Day 1: Bricks Before Blueprints

Day 1: Bricks Before Blueprints
Before today, I could describe how a program works. I could tell you what a variable is, roughly what a loop does, why functions exist. I had the vocabulary. What I didn't have was the muscle memory. The ability to open a blank file and just build something without a scaffold already in place.
That's what today was about.
What I actually built
10 scripts and one real project, all from a blank file, no AI writing the code.
The scripts were small by design, each one targeting a single concept: f-strings, type inspection, comparison operators, unit conversion, control flow. Nothing impressive on its own. The point wasn't the output, it was the repetition of the loop: write → run → see what happens → fix it.
The project was a number guessing game. Computer picks a random number between 1 and 100, you guess, it tells you higher or lower, loops until you get it right, then tells you how many guesses it took. Four moving parts working together: a random number, a loop, branching logic inside the loop, a counter persisting across iterations.
First real program. Fully mine.
Where I got stuck
The input type bug. I forgot that input() always returns
a string, not a number. So when I tried to do math on what
the user typed, Python threw a TypeError. Took about 5 minutes
to remember you have to explicitly convert it:
int(input("Number: ")). Small thing, but it's the kind of
thing you only really remember after hitting it yourself.
What I reached for that I wasn't told to use
Error handling. The spec given to me for the guessing game didn't mention
what to do if someone typed a letter instead of a number.
I knew that would crash the program, so I looked up how to
handle it try/except ValueError and figured out how
to use it myself. When it worked, that felt like the first
moment today where I wasn't following instructions, I was
solving a problem.
What I understand now that I didn't this morning
Two things that sound simple but aren't when you first encounter them:
Variables are labels, not boxes. When you write x = 5,
you're not creating a box called x and putting 5 in it.
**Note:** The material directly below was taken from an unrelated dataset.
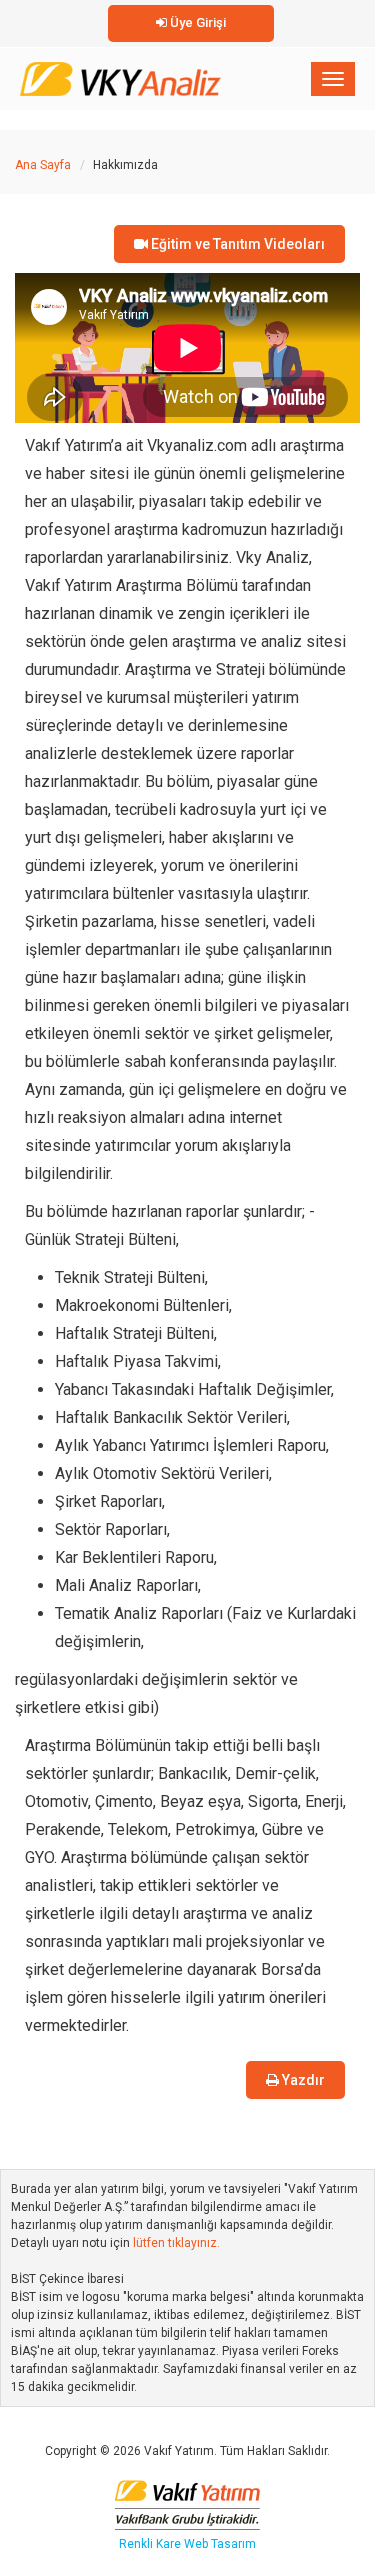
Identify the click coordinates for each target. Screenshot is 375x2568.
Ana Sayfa (43, 165)
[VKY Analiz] (120, 75)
You're creating a box somewhere in memory and sticking a
label called x on it. The difference matters the moment
you do this:
a = [1, 2, 3]
b = a
b.append(4)
print(a) # [1, 2, 3, 4]
b = a didn't copy the list. It put a second label on the
same box. So modifying through b changed what a sees too.
That one took a minute to sit with.
Catching errors is something you control. Instead of
letting the program crash when a user does something
unexpected, you can wrap the risky code in a try block
and define exactly what happens when it fails. The program
stays alive. You decide what comes next. That shift from
"the program breaks" to "I handle what happens when it breaks". Is a small but real change in how I think about writing code.
Tomorrow: FizzBuzz and a calculator. Both sound simple. I expect at least one of them to take longer than it should.